What are Treasurys doing?
The 10-year Treasury note yield TMUBMUSD10Y, +1.91% rose 3.9 basis points to 2.886%. The benchmark maturity has been trading in a tight range, drawing concerns the quiet in the bond market may result in a surge in a selloff and a surge in rates.
The 2-year note yield TMUBMUSD02Y, +0.65% was down 0.4 basis point to 2.591%, the 30-year bond yield TMUBMUSD30Y, +2.22% climbed 5.6 basis points to 3.023%, marking its highest level this month.
Bond prices move in the opposite direction of yields.
What’s driving the market?
Investors have keyed into President Donald Trump’s tweets that monetary tightening were making it difficult for the U.S. economy to “recapture” the losses from unfair trade deals and currency manipulation by China and the European Union.

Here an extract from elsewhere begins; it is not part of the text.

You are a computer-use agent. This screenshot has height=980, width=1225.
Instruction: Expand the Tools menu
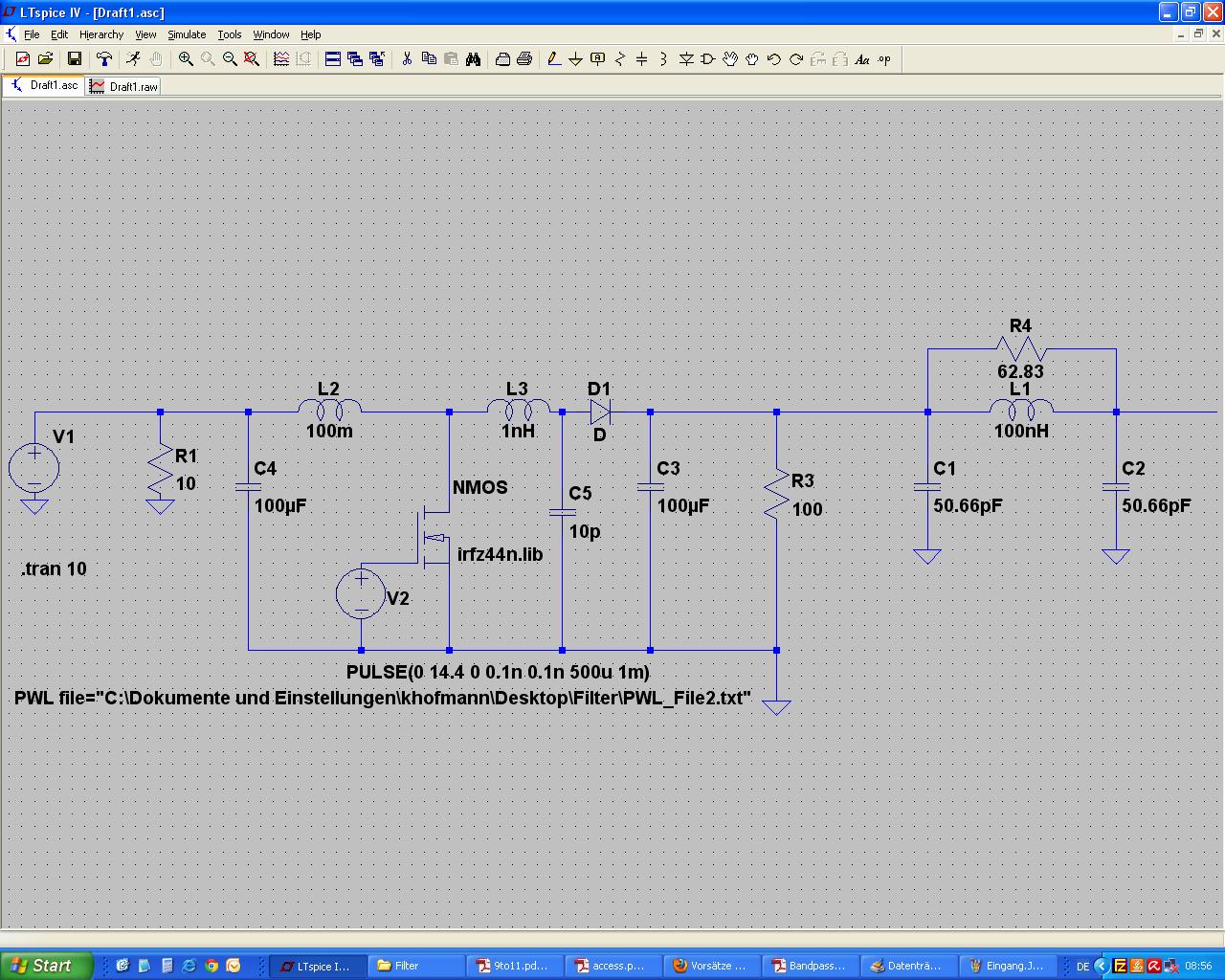[x=230, y=34]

....The United States should not be penalized because we are doing so well. Tightening now hurts all that we have done. The U.S. should be allowed to recapture what was lost due to illegal currency manipulation and BAD Trade Deals. Debt coming due & we are raising rates - Really?— Donald J. Trump (@realDonaldTrump)
This comes after Trump’s comments saying he was unhappy the central bank‘s rates hike were frustrating his efforts to boost the economy, in a Thursday interview with CNBC. Investors said though his remarks might hint at his willingness to breach the veil of the Fed’s independence, it was unlikely Trump would influence the central bank to slow the current pace of monetary tightening.
St. Louis Fed President James Bullard said the central bank should suspend its rate hikes try to avoid an outright inversion of the yield curve, the gap between short-dated rates and long-dated rates. He also said senior Fed officials wouldn’t pay heed to Trump’s criticism. Investors have seen a flattening curve as a sure bet with a central bank unwilling to hold back its gradual rate hikes, which have pushed up short-dated yields.